REFLEXIONES CONSTITUCIONALES
Reforma en el campo
Alfredo Ríos Camarena
El proceso intencional de desmantelamiento de las instituciones que permitieron en el pasado reciente nuestra soberanía alimentaria, ha desembocado en circunstancias adversas para nuestra economía y desarrollo social; el campo, razón y fundamento del movimiento histórico de la Revolución, ha sido abandonado; la propiedad social destrozada con resultados funestos; la renta y venta ilegal de los ejidos y las comunidades, propició un fenómeno de migración de campesinos pobres en el interior de la república y fuera de ella; sólo los propietarios que tienen crédito, agua, tecnología y diversificación de cultivos han logrado éxito económico, pero sólo representan menos del 5 por ciento del total de los productores agropecuarios.
Por eso, una vez concluidas las reformas a las leyes secundarias, cuyos resultados buenos o malos los veremos si bien nos va en el mediano plazo, el tema de la producción alimentaria es fundamental y la reforma que debe realizarse tendrá que considerar la distribución de la riqueza, y no su concentración.
Si bien es cierto que el presidente Peña Nieto declaró enfáticamente su respeto a la propiedad ejidal y comunal y a la pequeña propiedad, no existe una brújula que conduzca hacia una exitosa reforma rural; se reúnen diversos especialistas convocados por diversas instituciones para presentar planes y proyectos entre los que destaca la compactación de áreas productivas en los llamados por algunos agrónomos klosters; también se habla de mejorar el crédito con la reciente reforma administrativa a la Financiera Rural; sin embargo, no se conocen las líneas de lo que pudiera ser esta importantísima política de carácter económico y social.
Mientras tanto, se dice que el problema que generó el cierre de la entrega de gas a Ucrania por parte de Rusia afectará la exportación de los elementos fundamentales para la producción de fertilizantes en México, pues somos fuertes importadores de estos elementos esenciales para la agricultura; se están realizando nuevas plantas para crear fertilizantes en México pero todavía no están en funcionamiento y falta tiempo para ello.
El mundo de la posmodernidad, soportada por la teoría global neoliberal, ha dejado sin defensa a los productores nacionales y las propias organizaciones campesinas se encuentran sumidas en el burocratismo y una falta de conducción política adecuada; en estas condiciones, se hace necesario y urgente aplicar nuevas políticas que nos permitan mejorar la producción interna, pues seguir viviendo de importaciones cada día más caras y dependiendo del exterior en esta materia, ahonda las desigualdades internas y le cierra el camino al porvenir productivo de la nación.
La reforma en materia agropecuaria tiene que ser estudiada a fondo y con quienes conocen del tema, pues atacar indiscriminadamente la ineficiencia de la propiedad social sin conocer a fondo sus causas, y simplemente por ignorancia o por razones ideológicas desestimar el enorme esfuerzo que se realizó en México en esta materia, es ver el porvenir con una venda de ignorancia en los ojos y puede conducir a una crisis si se puede aún más grave.
El campo mexicano no encontrará su solución en las políticas paternalistas y caritativas, sino en la mejoría de la producción que sólo se puede realizar con créditos blandos, estudios que permitan incorporar grandes extensiones de tierra a la explotación agrícola o ganadera con la participación de los dueños de la tierra, de la iniciativa privada, pero sobre todo, con la dirección del Estado nacional que no puede ni debe abdicar en esta línea de política pública que es la raíz y esencia de los mexicanos.
La reforma a que aludimos tiene que realizarse después de un análisis sereno y sobre todo no contaminado por criterios condenatorios en la forma y en el fondo a la propiedad social.

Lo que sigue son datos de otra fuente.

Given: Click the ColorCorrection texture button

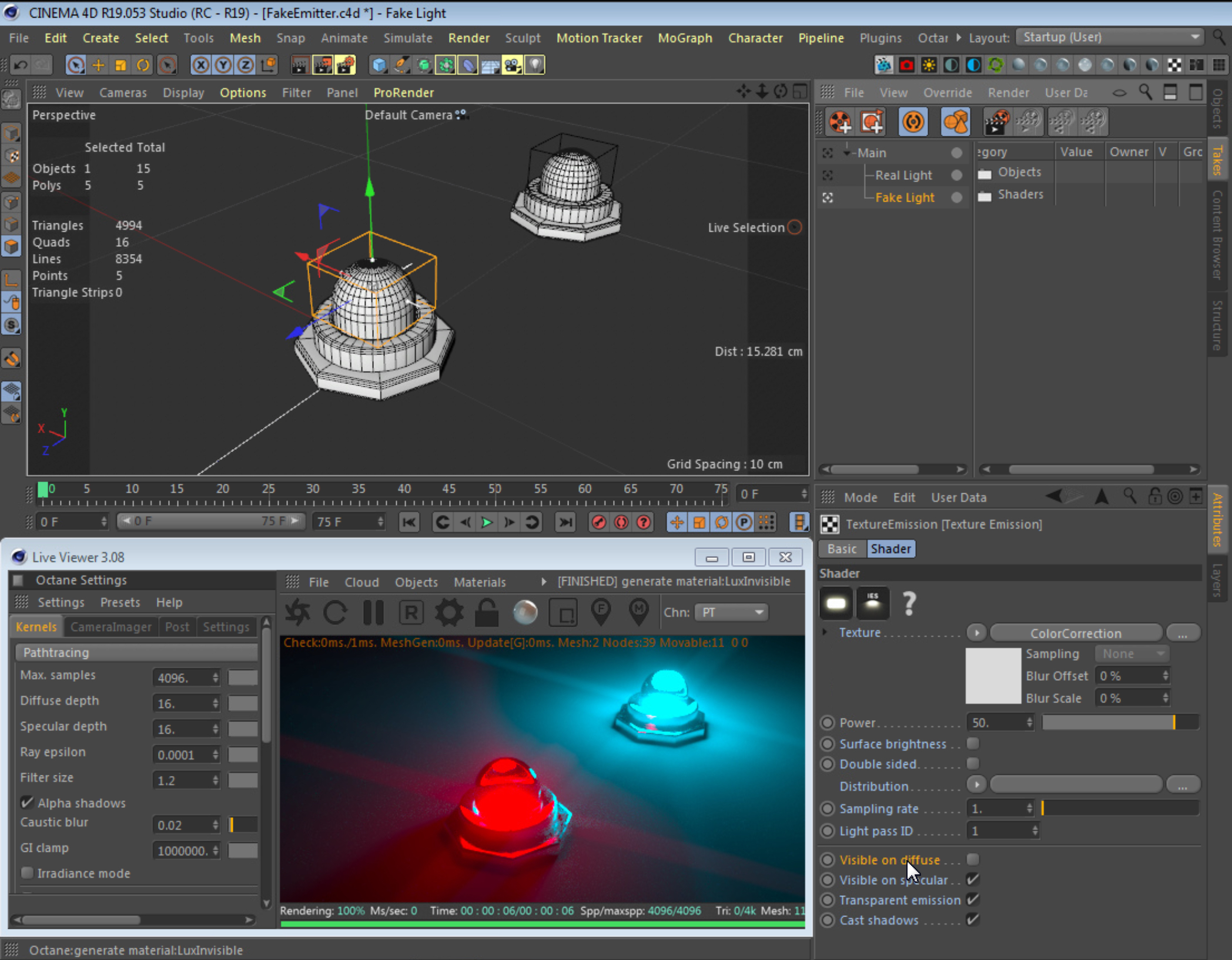Looking at the screenshot, I should (x=1076, y=633).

Es fundamental esta reforma, recuperar nuestra soberanía alimentaria y darle un nuevo horizonte a los abandonados indígenas y campesinos; es urgente recuperar la esperanza de los productores otorgándoles proyectos y estímulos congruentes con la cultura y cosmovisión de estos millones de productores que deambulan en la pobreza para vergüenza nacional, porque no podemos olvidar que de ellos surgieron los grandes movimientos históricos de México, como la Independencia, la Reforma y la Revolución.
No se trata de adoptar una visión anacrónica y obsoleta, sino de darle un avance a la modernidad sobre la base de producir más y mejor, pero sin olvidar que la producción y la economía carecen de sentido si no obedecen a los paradigmas constitucionales de justicia social y libertad.